# Expert MC Auto 135mm f/2.8 (M42)



## BKSPicture (May 27, 2014)

Did a review of the Expert MC Auto 135mm f/2.8 on my blog. 
Here are some of the test shots. 
B&W shots are analog and are taken with a Chinon CEII Memotron and AGFA CINEREX (X-ray film)
Color shots are digital and are taken with a Canon 500D.

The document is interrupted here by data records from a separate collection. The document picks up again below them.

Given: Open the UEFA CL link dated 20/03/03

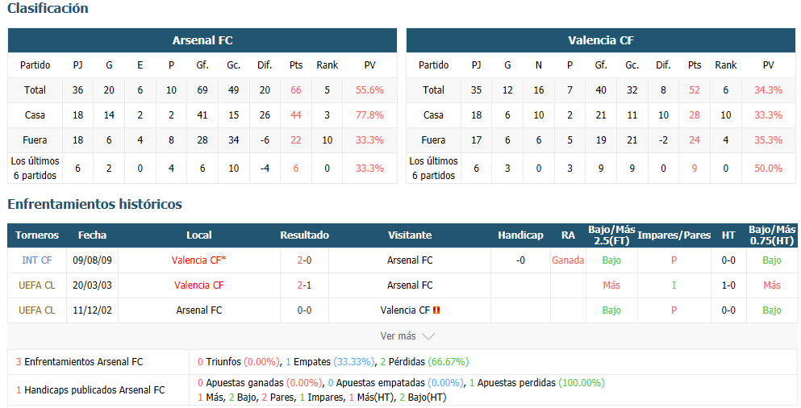Looking at the screenshot, I should pyautogui.click(x=37, y=285).
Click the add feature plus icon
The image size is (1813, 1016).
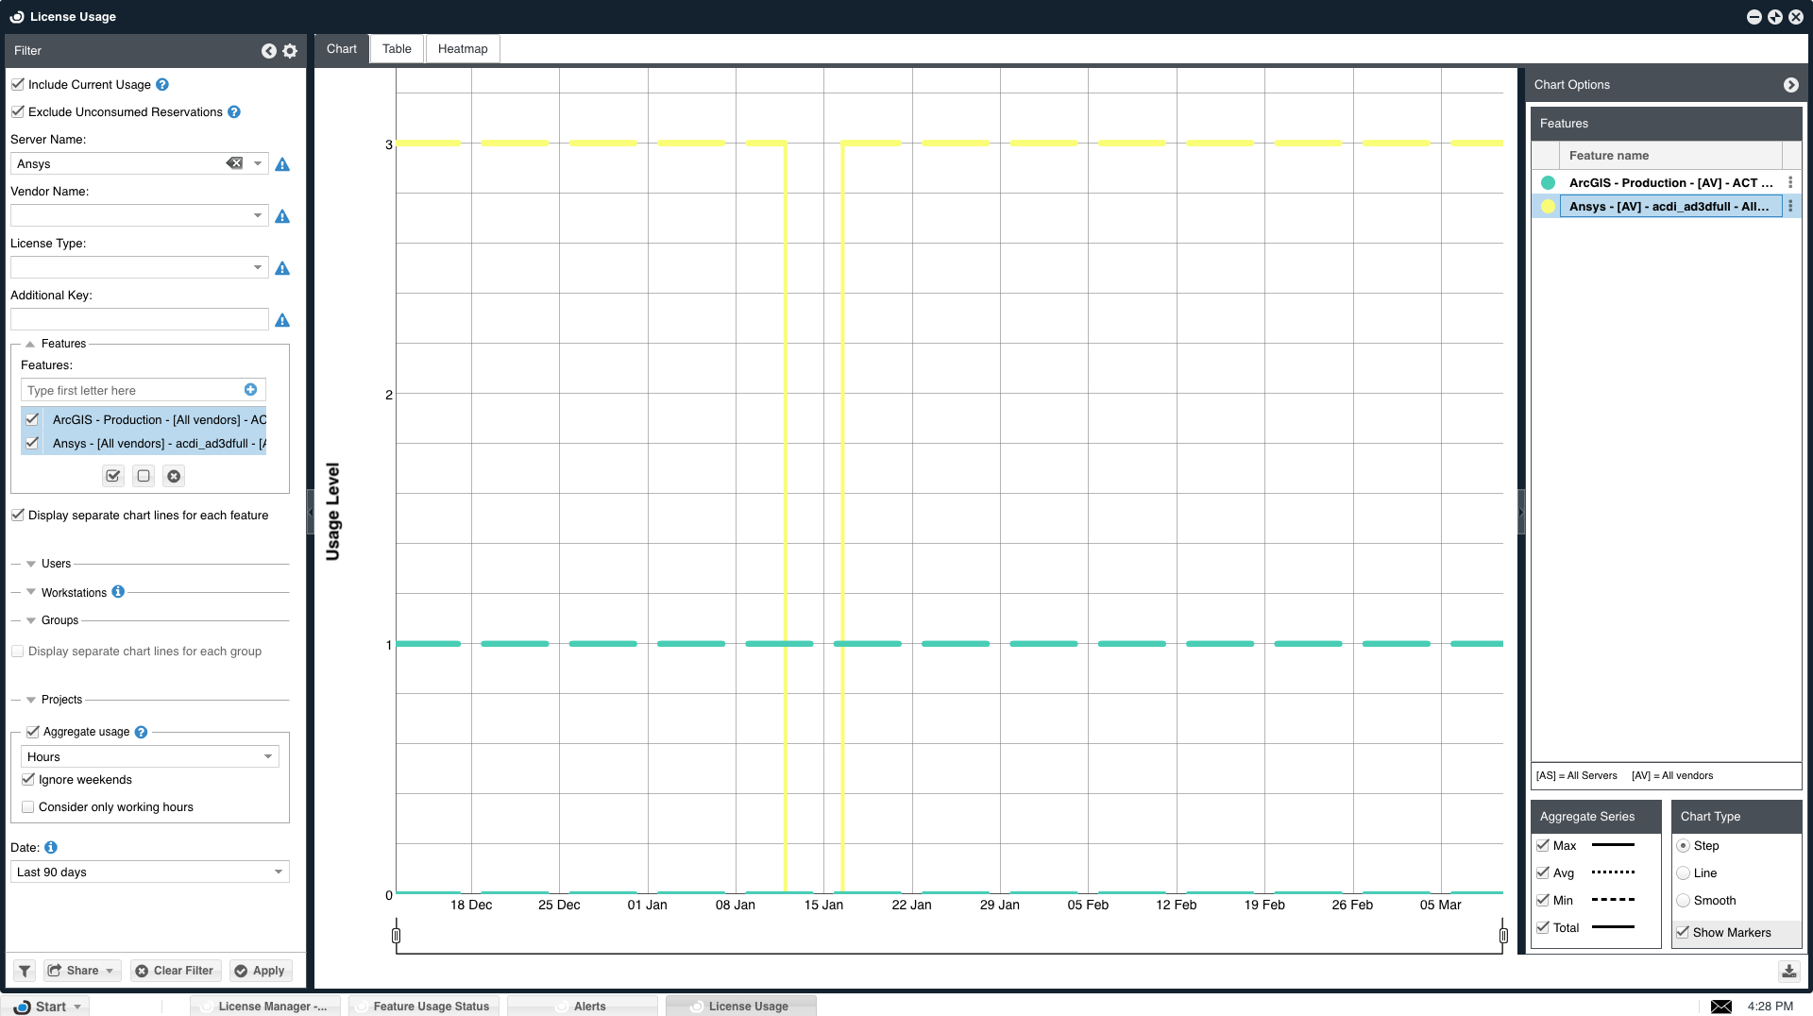click(x=250, y=390)
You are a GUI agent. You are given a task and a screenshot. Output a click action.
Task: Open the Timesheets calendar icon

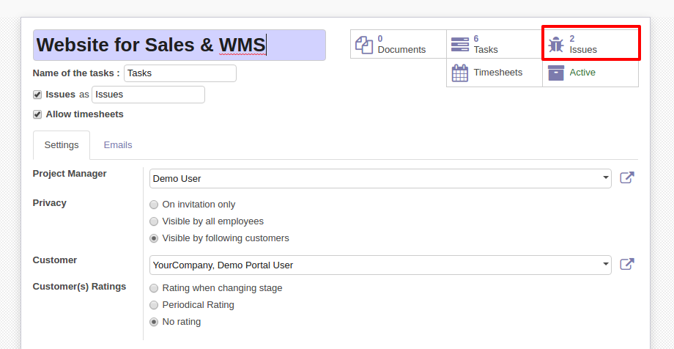coord(460,73)
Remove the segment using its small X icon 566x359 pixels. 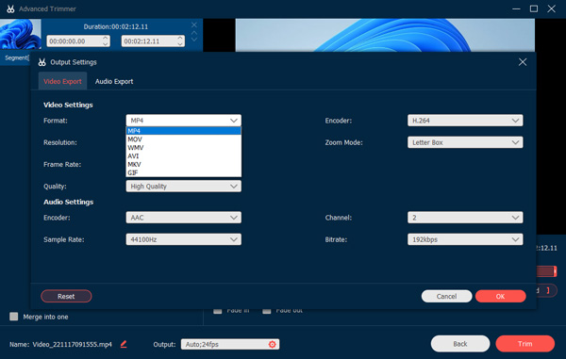[194, 24]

*My review has more and hires images which can be found on my blog:* [url]http://www.blog.bkspicture.com/review_Expert_MC_Auto_135mm_f2.8_M42.html[/URL]












* * * *


----------



## Derrel (May 27, 2014)

It looks like multiple, other 1980's-era 135mm f/2.8 lenses. The image quality looks pretty nice though. I think it was pretty difficult to build a "bad" 135mm f/2.8 lens! Today, I think of these as, "Twenty dollar pawnshop lenses".


----------



## cgw (May 27, 2014)

Given the rampant re-branding of the 70s-80s, it's a safe bet that many were made by quality makers like Kiron and Cosina. Friends who shoot m4/3 and APS-C MILCs find the adapters are usually pricier than the lenses. Still, there are off-brand gems out there as well as orphan mounts like Canon FD and Minolta MC/MD optics.


----------



## Derrel (May 27, 2014)

cgw said:


> Given the rampant re-branding of the 70s-80s, it's a safe bet that many were made by quality makers like Kiron and Cosina. Friends who shoot m4/3 and APS-C MILCs find the adapters are usually pricier than the lenses. Still, there are off-brand gems out there as well as orphan mounts like Canon FD and Minolta MC/MD optics.



Yeah...the whole era was built upon independent lens makers making lenses to be "house-branded". Kino Precision (later renamed Kiron), Komine, Makinon, Asanuma, Tokina, Chinon, Hoya, Cosina, and other companies built tens of millions of lenses that were branded by whoever payed money to have them built. For people who are interested in how that worked, look into the Vivitar "brand" of lenses! Vivitar NEVER BUILT a single lens--they were a "name"...a marketing company...and they earned quite a name by marketing a range of products made for them by multiple manufacturers.

My first telephoto lens was a dreadful uncoated 135mm f/3.5 with the antiquated pre-set diaphragm system, in m42 mount....OMG...it was drecky as heck. I still have it! When I bought it in 1977 I guess it was, it was already a 15 year-out-of date, ultra-cheapie design; the OP's 135mm f/2.8 with AUTO-diaphragm is a much,much better-made and more modern design. Kind of a shame that, as cgw has pointed out before, 135mm lenses like the OP's were sort of killed off by all the zooms that began to proliferate during that long-ago time; everybody wanted zoom lenses, and nice, compact, lightweight, sharp, affordable $79 135/2.8 third-party primes were supplanted by a flood of $159-$189 70-200 zooms.


----------